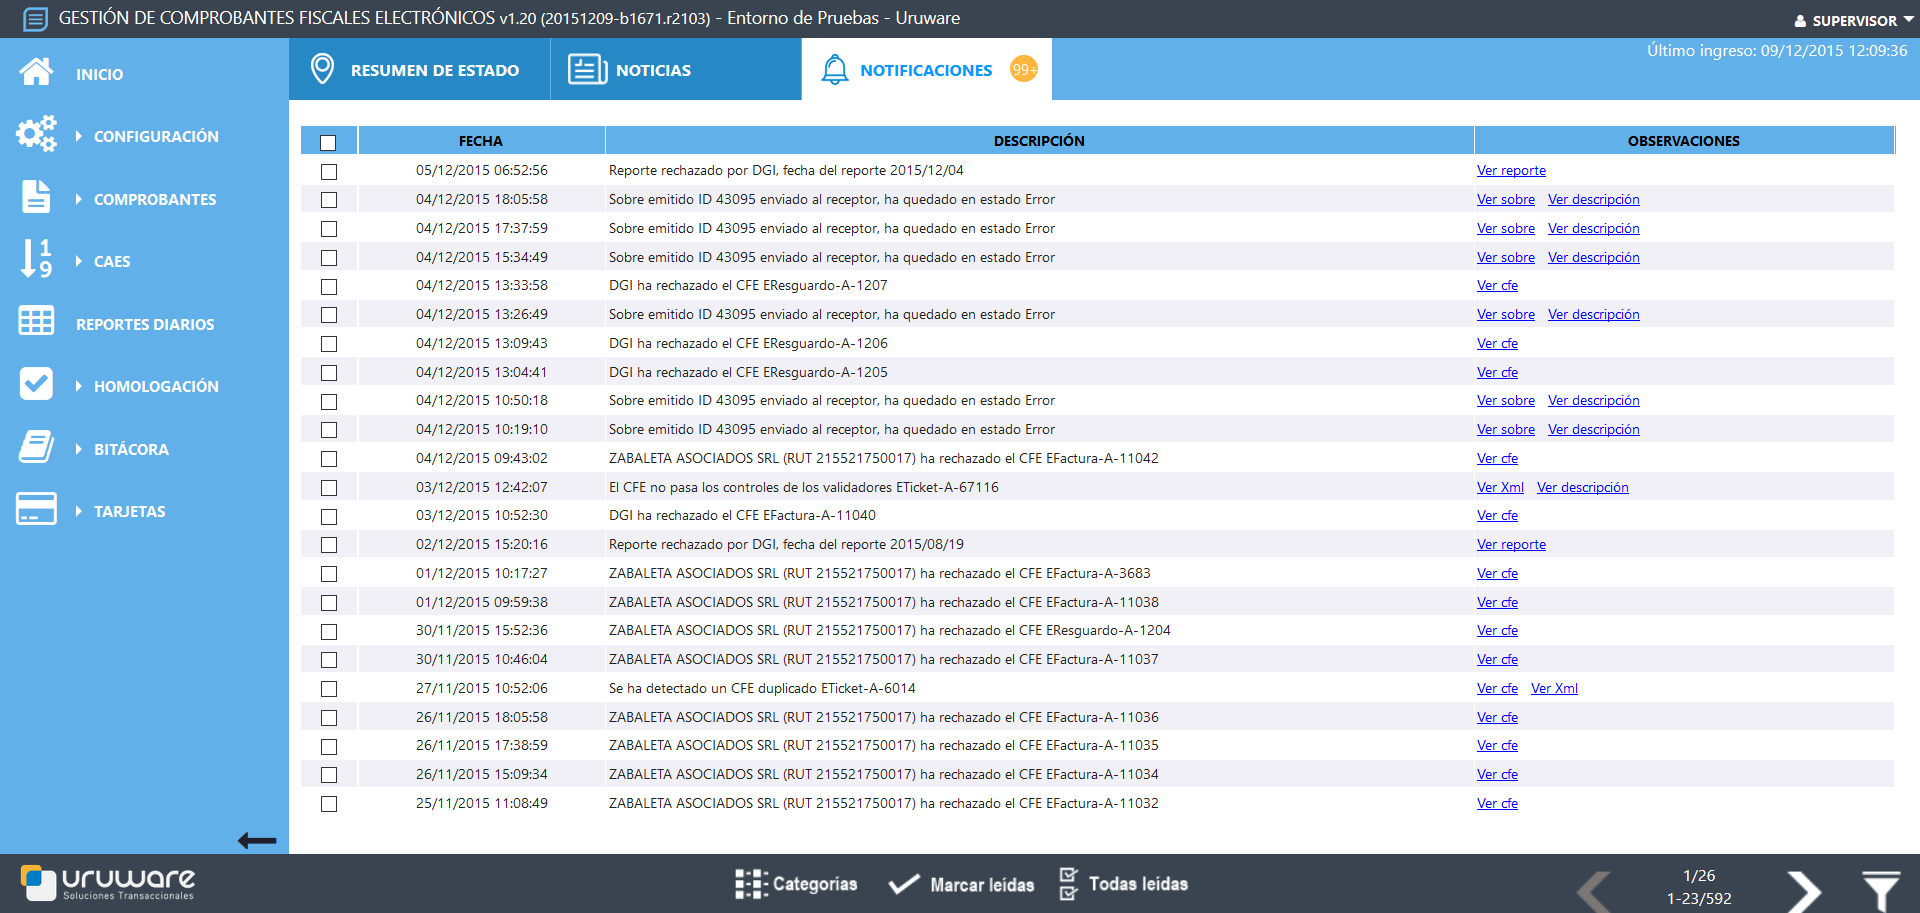Click the filter funnel icon
The height and width of the screenshot is (913, 1920).
(x=1880, y=889)
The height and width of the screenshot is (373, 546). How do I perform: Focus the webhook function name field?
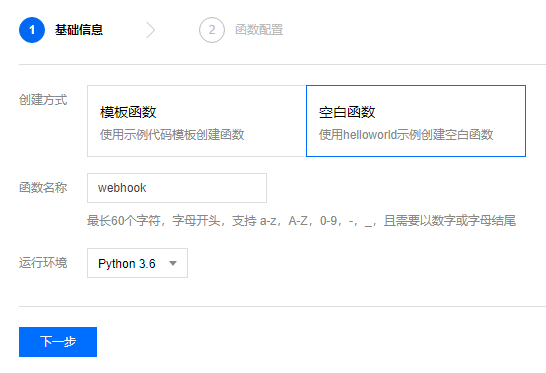pos(177,188)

---

Activity
Beginning with the line that contains "The height and width of the screenshot is (373, 546).", write out the remaining lines of the listing above through the last, exactly and only those, without pictures.

Response
The height and width of the screenshot is (373, 546). How do I perform: Focus the webhook function name field?
pos(177,188)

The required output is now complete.